━━━━━ PROVIDED RECORDS
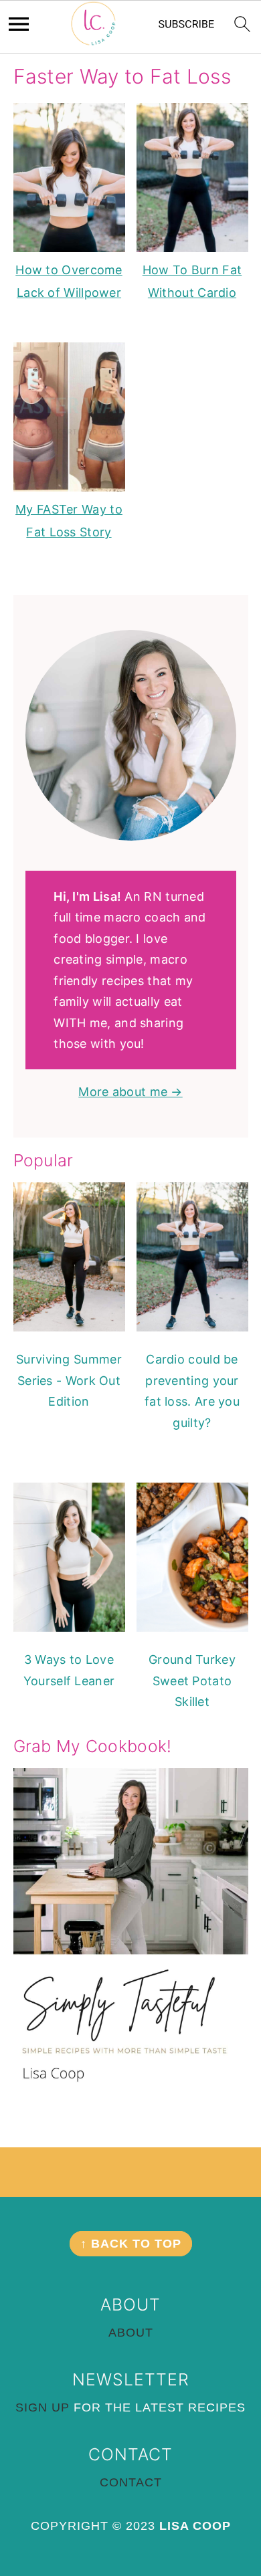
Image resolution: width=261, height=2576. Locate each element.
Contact (131, 2482)
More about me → (130, 1092)
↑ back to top (130, 2243)
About (130, 2332)
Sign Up (42, 2407)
━━━━━━━━━━
=== BRIEF ===
Leaving the images out, print the records above exactly.

=== TASK SOLUTION ===
Image resolution: width=261, height=2576. Locate each element.
Contact (131, 2482)
More about me → (130, 1092)
↑ back to top (130, 2243)
About (130, 2332)
Sign Up (42, 2407)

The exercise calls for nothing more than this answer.